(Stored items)

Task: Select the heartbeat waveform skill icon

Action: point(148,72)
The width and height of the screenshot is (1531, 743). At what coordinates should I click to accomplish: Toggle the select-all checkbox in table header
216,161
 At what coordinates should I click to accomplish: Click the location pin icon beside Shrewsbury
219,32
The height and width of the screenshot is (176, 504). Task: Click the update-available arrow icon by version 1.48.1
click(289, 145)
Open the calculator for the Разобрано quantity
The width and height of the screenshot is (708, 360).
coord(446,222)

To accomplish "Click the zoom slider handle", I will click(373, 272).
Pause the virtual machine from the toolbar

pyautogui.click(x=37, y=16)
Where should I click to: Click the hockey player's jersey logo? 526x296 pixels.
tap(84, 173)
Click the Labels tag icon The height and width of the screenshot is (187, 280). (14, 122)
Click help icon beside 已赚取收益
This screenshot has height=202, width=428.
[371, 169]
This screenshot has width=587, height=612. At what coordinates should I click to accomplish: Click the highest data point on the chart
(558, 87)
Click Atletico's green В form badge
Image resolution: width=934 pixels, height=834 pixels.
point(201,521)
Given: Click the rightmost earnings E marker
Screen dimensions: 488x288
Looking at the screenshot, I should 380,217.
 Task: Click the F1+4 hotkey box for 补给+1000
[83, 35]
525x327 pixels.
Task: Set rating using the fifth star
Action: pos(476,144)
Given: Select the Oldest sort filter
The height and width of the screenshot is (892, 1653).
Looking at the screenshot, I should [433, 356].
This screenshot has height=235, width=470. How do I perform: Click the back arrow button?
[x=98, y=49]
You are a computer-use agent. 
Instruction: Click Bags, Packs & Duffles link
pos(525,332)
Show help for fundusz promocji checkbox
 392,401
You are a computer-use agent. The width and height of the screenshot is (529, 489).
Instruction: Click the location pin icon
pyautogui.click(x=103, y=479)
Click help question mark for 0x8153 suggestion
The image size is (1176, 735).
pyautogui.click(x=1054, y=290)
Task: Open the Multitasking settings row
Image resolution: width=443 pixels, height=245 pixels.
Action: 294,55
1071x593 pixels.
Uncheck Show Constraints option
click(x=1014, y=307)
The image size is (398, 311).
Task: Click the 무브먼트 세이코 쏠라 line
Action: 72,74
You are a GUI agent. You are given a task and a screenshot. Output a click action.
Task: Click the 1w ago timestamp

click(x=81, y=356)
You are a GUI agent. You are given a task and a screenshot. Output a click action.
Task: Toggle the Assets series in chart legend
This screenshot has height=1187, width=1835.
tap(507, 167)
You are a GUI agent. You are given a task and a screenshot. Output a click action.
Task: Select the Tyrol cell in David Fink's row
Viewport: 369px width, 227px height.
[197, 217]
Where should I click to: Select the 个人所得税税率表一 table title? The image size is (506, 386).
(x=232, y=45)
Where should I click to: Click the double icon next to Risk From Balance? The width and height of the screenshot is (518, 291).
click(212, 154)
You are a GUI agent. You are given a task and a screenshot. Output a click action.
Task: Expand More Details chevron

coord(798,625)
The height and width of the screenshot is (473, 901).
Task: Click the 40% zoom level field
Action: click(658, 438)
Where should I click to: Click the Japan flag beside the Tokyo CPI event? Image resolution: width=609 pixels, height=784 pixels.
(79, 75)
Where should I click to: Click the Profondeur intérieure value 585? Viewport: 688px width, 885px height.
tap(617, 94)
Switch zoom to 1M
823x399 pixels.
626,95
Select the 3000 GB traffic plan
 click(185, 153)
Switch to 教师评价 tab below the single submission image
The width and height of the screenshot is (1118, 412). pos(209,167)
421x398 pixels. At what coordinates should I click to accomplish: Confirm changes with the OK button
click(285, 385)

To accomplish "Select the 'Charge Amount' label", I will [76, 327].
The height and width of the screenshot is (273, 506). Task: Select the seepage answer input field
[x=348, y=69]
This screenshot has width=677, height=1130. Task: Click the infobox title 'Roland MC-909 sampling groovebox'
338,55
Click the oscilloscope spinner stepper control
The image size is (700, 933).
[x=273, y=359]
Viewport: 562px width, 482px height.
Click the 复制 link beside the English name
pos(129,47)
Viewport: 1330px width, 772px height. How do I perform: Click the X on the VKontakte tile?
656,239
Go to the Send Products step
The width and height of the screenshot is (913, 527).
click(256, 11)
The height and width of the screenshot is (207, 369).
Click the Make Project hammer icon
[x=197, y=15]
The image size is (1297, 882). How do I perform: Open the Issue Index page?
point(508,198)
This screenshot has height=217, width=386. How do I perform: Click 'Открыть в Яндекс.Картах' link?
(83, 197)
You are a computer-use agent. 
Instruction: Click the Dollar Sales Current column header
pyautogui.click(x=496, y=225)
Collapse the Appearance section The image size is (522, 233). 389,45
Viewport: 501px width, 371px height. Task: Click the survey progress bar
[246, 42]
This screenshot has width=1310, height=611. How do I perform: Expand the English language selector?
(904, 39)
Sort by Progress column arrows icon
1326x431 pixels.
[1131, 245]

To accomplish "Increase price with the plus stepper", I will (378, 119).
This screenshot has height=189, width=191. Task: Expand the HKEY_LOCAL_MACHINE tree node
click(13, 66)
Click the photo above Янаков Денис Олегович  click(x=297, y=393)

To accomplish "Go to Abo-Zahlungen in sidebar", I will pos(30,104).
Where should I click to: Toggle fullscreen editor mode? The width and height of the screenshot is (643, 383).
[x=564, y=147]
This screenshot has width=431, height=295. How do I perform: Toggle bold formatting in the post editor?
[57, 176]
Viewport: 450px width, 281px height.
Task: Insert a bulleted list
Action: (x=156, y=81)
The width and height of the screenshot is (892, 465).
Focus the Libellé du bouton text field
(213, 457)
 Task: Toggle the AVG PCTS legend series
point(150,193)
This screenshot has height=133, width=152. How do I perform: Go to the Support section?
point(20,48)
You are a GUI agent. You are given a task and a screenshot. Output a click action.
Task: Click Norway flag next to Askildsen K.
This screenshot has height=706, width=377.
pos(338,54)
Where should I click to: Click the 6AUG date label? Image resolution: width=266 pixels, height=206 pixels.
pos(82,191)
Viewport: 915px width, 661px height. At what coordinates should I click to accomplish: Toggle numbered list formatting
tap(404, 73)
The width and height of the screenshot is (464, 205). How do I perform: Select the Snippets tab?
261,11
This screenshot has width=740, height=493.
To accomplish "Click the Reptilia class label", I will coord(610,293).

_Task_. Give the data again, exactly as written.

_Result of this exercise_.
Task: Select the heartbeat waveform skill icon

Action: point(148,72)
The width and height of the screenshot is (1531, 743). At what coordinates should I click to accomplish: Toggle the select-all checkbox in table header
216,161
 At what coordinates should I click to accomplish: Click the location pin icon beside Shrewsbury
219,32
The height and width of the screenshot is (176, 504). Task: Click the update-available arrow icon by version 1.48.1
click(289, 145)
Open the calculator for the Разобрано quantity
The width and height of the screenshot is (708, 360).
coord(446,222)

To accomplish "Click the zoom slider handle", I will click(373, 272).
Pause the virtual machine from the toolbar

pyautogui.click(x=37, y=16)
Where should I click to: Click the hockey player's jersey logo? 526x296 pixels.
tap(84, 173)
Click the Labels tag icon The height and width of the screenshot is (187, 280). (14, 122)
Click help icon beside 已赚取收益
This screenshot has height=202, width=428.
[371, 169]
This screenshot has width=587, height=612. At what coordinates should I click to accomplish: Click the highest data point on the chart
(558, 87)
Click Atletico's green В form badge
Image resolution: width=934 pixels, height=834 pixels.
point(201,521)
Given: Click the rightmost earnings E marker
Screen dimensions: 488x288
Looking at the screenshot, I should 380,217.
 Task: Click the F1+4 hotkey box for 补给+1000
[83, 35]
525x327 pixels.
Task: Set rating using the fifth star
Action: pos(476,144)
Given: Select the Oldest sort filter
The height and width of the screenshot is (892, 1653).
Looking at the screenshot, I should [433, 356].
This screenshot has height=235, width=470. How do I perform: Click the back arrow button?
[x=98, y=49]
You are a computer-use agent. 
Instruction: Click Bags, Packs & Duffles link
pos(525,332)
Show help for fundusz promocji checkbox
 392,401
You are a computer-use agent. The width and height of the screenshot is (529, 489).
Instruction: Click the location pin icon
pyautogui.click(x=103, y=479)
Click help question mark for 0x8153 suggestion
The image size is (1176, 735).
pyautogui.click(x=1054, y=290)
Task: Open the Multitasking settings row
Image resolution: width=443 pixels, height=245 pixels.
Action: 294,55
1071x593 pixels.
Uncheck Show Constraints option
click(x=1014, y=307)
The image size is (398, 311).
Task: Click the 무브먼트 세이코 쏠라 line
Action: 72,74
You are a GUI agent. You are given a task and a screenshot. Output a click action.
Task: Click the 1w ago timestamp

click(x=81, y=356)
You are a GUI agent. You are given a task and a screenshot. Output a click action.
Task: Toggle the Assets series in chart legend
This screenshot has height=1187, width=1835.
tap(507, 167)
You are a GUI agent. You are given a task and a screenshot. Output a click action.
Task: Select the Tyrol cell in David Fink's row
Viewport: 369px width, 227px height.
[197, 217]
Where should I click to: Select the 个人所得税税率表一 table title? The image size is (506, 386).
(x=232, y=45)
Where should I click to: Click the double icon next to Risk From Balance? The width and height of the screenshot is (518, 291).
click(212, 154)
You are a GUI agent. You are given a task and a screenshot. Output a click action.
Task: Expand More Details chevron

coord(798,625)
The height and width of the screenshot is (473, 901).
Task: Click the 40% zoom level field
Action: click(658, 438)
Where should I click to: Click the Japan flag beside the Tokyo CPI event? Image resolution: width=609 pixels, height=784 pixels.
(79, 75)
Where should I click to: Click the Profondeur intérieure value 585? Viewport: 688px width, 885px height.
tap(617, 94)
Switch zoom to 1M
823x399 pixels.
626,95
Select the 3000 GB traffic plan
 click(185, 153)
Switch to 教师评价 tab below the single submission image
The width and height of the screenshot is (1118, 412). pos(209,167)
421x398 pixels. At what coordinates should I click to accomplish: Confirm changes with the OK button
click(285, 385)

To accomplish "Select the 'Charge Amount' label", I will [76, 327].
The height and width of the screenshot is (273, 506). Task: Select the seepage answer input field
[x=348, y=69]
This screenshot has width=677, height=1130. Task: Click the infobox title 'Roland MC-909 sampling groovebox'
338,55
Click the oscilloscope spinner stepper control
The image size is (700, 933).
[x=273, y=359]
Viewport: 562px width, 482px height.
Click the 复制 link beside the English name
pos(129,47)
Viewport: 1330px width, 772px height. How do I perform: Click the X on the VKontakte tile?
656,239
Go to the Send Products step
The width and height of the screenshot is (913, 527).
click(256, 11)
The height and width of the screenshot is (207, 369).
Click the Make Project hammer icon
[x=197, y=15]
The image size is (1297, 882). How do I perform: Open the Issue Index page?
point(508,198)
This screenshot has height=217, width=386. How do I perform: Click 'Открыть в Яндекс.Картах' link?
(83, 197)
You are a computer-use agent. 
Instruction: Click the Dollar Sales Current column header
pyautogui.click(x=496, y=225)
Collapse the Appearance section The image size is (522, 233). 389,45
Viewport: 501px width, 371px height. Task: Click the survey progress bar
[246, 42]
This screenshot has width=1310, height=611. How do I perform: Expand the English language selector?
(904, 39)
Sort by Progress column arrows icon
1326x431 pixels.
[1131, 245]

To accomplish "Increase price with the plus stepper", I will (378, 119).
This screenshot has height=189, width=191. Task: Expand the HKEY_LOCAL_MACHINE tree node
click(13, 66)
Click the photo above Янаков Денис Олегович  click(x=297, y=393)

To accomplish "Go to Abo-Zahlungen in sidebar", I will pos(30,104).
Where should I click to: Toggle fullscreen editor mode? The width and height of the screenshot is (643, 383).
[x=564, y=147]
This screenshot has width=431, height=295. How do I perform: Toggle bold formatting in the post editor?
[57, 176]
Viewport: 450px width, 281px height.
Task: Insert a bulleted list
Action: (x=156, y=81)
The width and height of the screenshot is (892, 465).
Focus the Libellé du bouton text field
(213, 457)
 Task: Toggle the AVG PCTS legend series
point(150,193)
This screenshot has height=133, width=152. How do I perform: Go to the Support section?
point(20,48)
You are a GUI agent. You are given a task and a screenshot. Output a click action.
Task: Click Norway flag next to Askildsen K.
This screenshot has height=706, width=377.
pos(338,54)
Where should I click to: Click the 6AUG date label? Image resolution: width=266 pixels, height=206 pixels.
pos(82,191)
Viewport: 915px width, 661px height. At what coordinates should I click to accomplish: Toggle numbered list formatting
tap(404, 73)
The width and height of the screenshot is (464, 205). How do I perform: Select the Snippets tab?
261,11
This screenshot has width=740, height=493.
To accomplish "Click the Reptilia class label", I will coord(610,293).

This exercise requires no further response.